There are none inventoried for Category 4.
The list was changing right up until our story aired, with the HiEMA realizing after our questions that Ilima Intermediate’s Building I, submitted originally to us as a Category 3 shelter, was a mistake. It’s really a Category 1.
HiEMA’s explanation: “The building was originally classified as a Category 3 because the engineering assessment stated the overall structural capacities including the building diaphragm, walls, frame and roof all meet a type 3 rating. In looking at the report there were two vulnerabilities listed that should be addressed before it is technically given a full Category 3 rating, which is the reason for the change. Those include securing some roll-up doors and glazing the awning windows. These notes account for the rating adjustment, though the building remains suitable for hurricane sheltering.”
Hilo High’s Building J got bumped down from Category 4 due to wind rating changes since its design.
HiEMA’s explanation: “Because this shelter was built using mitigation funds outside of the normal retrofit program, we had to do some research. We discovered that it actually should be listed as a Category 3 shelter based on current state hurricane shelter guidelines. The reason for this is a change in the state’s hurricane shelter guidelines that occurred since the time it was designed. The shelter was designed in 2011 to withstand winds up to 115 mph. Under the state’s guidelines published 12/2005, which were in effect at the time of the building’s design, it qualified as a category 4. In 2014, the state issued updated guidelines. Under the 2014 guidelines wind speeds of 115 mph only qualify as a Category 3 shelter. Apparently we did not re-evaluate this building when the update was made. It should be reclassified to category 3 and we have adjusted our database.”
2005 Hurricane Rating Guidelines:
2014 Hurricane Rating Guidelines:
“As far as the shelter criteria to qualify for Cat 1, Cat 2, Cat 3, Cat 4 shelter have changed over the years, it’s become more difficult to get those certifications,” Miyagi said, “so the focus right now is because we have the shelter shortage, we have to focus on shelter-in-place.”
That means in your place, or with a family or friend willing to take you in.
“Each member of the public has to get an idea of where they live,” Miyagi said. “If they live in a concrete apartment building, they’re pretty good, but make that assessment ahead of time. Where am I going to go, what am I going to do, and when am I going to do it, all ahead of time.”

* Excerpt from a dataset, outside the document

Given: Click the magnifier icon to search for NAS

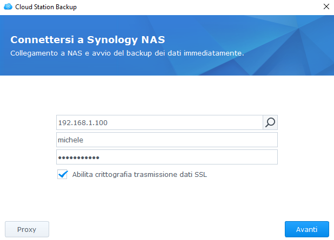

The state is also looking at how to support hotels by reducing liability if they agree to provide shelter. Covering the hundreds of thousands of residents in the gap, and about 100,000 visitors in the islands on any given day, still comes down to growing and retrofitting safer homes and apartments.
“The point is that what Florida does, they grow shelters with updated building codes,” Miyagi said. “When you build homes, you have safe rooms incorporated in that they have stronger code as far as building individual residences.”
Honolulu is still working off a now-11-year-old building code, a 2006 version of the International Building Code (IBC). Always Investigating asked the state Building Code Council and Honolulu Department of Planning and Permitting what’s on the horizon, and they said they’re in the process of preparing an ordinance to adopt a newer IBC that has provisions for a safe room, and requirements to withstand stronger winds.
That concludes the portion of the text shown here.